Postural Instability and Abnormal Gait
The previously described abnormalities conspire to produce a flexed (stooped) posture and a slow, shuffling gait. Starting to walk is the most difficult, characteristically starting off with small steps. Freezing may occur while walking and falls are frequent, as a result of poor postural reflexes. A festinating gait may be encountered in which small, faster and faster steps are taken in an attempt to prevent falling forward. Festination is an involuntary tendency to fall forward (propulsion) or backward (retropulsion).
Treatments for Parkinson’s Disease
Drugs used to treat parkinsonism can be generally classified as:
- Drugs which replace dopamine:
- Levodopa (L-Dopa) – Enters the brain and then is converted to dopamine by the enzyme dopa-decarboxylase.
- Carbidopa/Levodopa (Sinemet) – Carbidopa inhibits dopa-decarboxylase to decrease side-effects that occur when some of the levodopa is converted to dopamine before reaching the brain. These side-effects are nausea, hypotension, confusion, hallucinations, and dyskinesia. Benserazide is another drug that acts like carbidopa. Benserazide/Levodopa is marked under the name Madopar.

* [Extracted data]
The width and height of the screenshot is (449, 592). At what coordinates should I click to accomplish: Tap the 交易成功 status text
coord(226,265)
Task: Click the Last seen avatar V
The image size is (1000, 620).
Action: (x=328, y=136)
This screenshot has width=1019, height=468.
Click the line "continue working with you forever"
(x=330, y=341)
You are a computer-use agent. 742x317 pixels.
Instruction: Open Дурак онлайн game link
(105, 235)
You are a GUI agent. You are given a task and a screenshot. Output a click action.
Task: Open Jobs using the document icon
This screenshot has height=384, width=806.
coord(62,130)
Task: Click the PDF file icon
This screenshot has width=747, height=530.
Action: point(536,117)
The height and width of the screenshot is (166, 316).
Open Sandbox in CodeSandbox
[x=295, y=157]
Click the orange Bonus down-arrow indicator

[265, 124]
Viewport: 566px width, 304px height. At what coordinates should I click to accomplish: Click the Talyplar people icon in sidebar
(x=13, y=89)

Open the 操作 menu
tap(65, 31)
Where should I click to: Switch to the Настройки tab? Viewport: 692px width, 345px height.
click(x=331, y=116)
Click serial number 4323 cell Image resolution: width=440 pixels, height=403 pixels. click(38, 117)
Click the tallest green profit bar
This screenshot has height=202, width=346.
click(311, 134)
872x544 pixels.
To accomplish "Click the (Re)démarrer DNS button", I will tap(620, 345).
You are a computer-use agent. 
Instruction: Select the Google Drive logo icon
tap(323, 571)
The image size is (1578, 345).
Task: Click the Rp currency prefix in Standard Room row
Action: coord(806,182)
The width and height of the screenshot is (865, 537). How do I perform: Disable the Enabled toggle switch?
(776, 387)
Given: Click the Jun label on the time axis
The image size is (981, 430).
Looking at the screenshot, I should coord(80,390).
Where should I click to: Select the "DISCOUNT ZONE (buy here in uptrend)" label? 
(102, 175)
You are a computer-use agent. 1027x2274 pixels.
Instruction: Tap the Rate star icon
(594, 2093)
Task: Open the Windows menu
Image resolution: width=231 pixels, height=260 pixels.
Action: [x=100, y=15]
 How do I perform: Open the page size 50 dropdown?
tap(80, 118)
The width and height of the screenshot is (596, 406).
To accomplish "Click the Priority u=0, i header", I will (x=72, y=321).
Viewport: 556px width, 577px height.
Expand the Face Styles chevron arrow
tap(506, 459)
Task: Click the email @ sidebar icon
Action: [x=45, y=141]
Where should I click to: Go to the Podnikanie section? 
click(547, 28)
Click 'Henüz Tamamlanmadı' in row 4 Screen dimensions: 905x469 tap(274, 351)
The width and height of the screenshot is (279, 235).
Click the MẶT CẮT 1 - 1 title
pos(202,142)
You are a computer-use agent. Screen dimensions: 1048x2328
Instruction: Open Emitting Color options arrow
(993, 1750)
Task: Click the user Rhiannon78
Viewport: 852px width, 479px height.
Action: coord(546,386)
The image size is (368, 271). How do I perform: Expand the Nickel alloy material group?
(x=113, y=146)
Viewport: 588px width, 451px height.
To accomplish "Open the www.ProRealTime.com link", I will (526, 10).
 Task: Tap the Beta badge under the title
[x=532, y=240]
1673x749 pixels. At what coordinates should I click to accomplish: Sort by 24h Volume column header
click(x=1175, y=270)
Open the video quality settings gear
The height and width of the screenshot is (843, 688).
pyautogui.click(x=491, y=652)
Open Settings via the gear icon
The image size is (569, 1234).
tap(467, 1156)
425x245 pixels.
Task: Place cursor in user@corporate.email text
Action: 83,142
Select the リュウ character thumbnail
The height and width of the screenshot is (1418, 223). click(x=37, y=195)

* [Task instructions]
a - Do the following statements agree with the Parkinson's disease text? Answer yes or no for each and quote the words of the text that decide it. (i) Starting to walk is the hardest part of walking for the patient. (ii) Carbidopa converts levodopa into dopamine. (iii) Festination refers only to a tendency to fall forward.
b - Go on with the Parkinson's disease text from its last sentence.

* [Answers for the tasks]
a -
(i) Yes: "Starting to walk is the most difficult"
(ii) No: "Carbidopa inhibits dopa-decarboxylase"
(iii) No: "Festination is an involuntary tendency to fall forward (propulsion) or backward (retropulsion)."

b -
- Drugs which mimic the action of dopamine (activate dopamine receptors although not themselves dopamine):
- Bromocriptine (Parlodel)
- Pergolide (Permax)
- Ropinirole (Requip)
- Pramipexole (Mirapex)
- Cabergoline (Dostinex)
- Indirect agonists (drugs that indirectly stimulate dopamine receptors):
- Amantadine (Symmetrel)
- Monoamine oxidase B inhibitor:
- Selegiline (Deprenyl, Eldepryl)
- Drugs which inhibit the action of acetylcholine:
- Trihexiphenidyl (Artane)
- Biperiden (Akineton)
- Benztropine (Cogentin)
- Orphenadrine (Norflex)
- Drugs which slow the breakdown of dopamine (by inhibiting the enzyme catecholamine-o-methyl transferase):
- Entacapone (Comtan)
- Tolcapone (Tasmar)
- The antidepressant amitriptyline (Elavil) is sometimes useful for fragmented sleep.
- Baclofen (Lioresal) is a muscle relaxant that may be useful in treating dystonic cramping during sleep.
Various types of brain surgery have been tried, and continue to be used for intractable parkinsonism that cannot be controlled with medication. Although this is a radical step, it leaves the intellect intact and is better than complete incapacitation.
- Thalomotomy – Stereotaxic surgery (surgery through a small hole in the skull, using CT guidance for instrumentation) that destroys a part of the thalamus, performed in order to control tremors.
- Pallidotomy – Stereotaxic surgery that destroys a part of the basal ganglia known as the globus pallidus; performed in order to control abnormal movement (dyskinesia).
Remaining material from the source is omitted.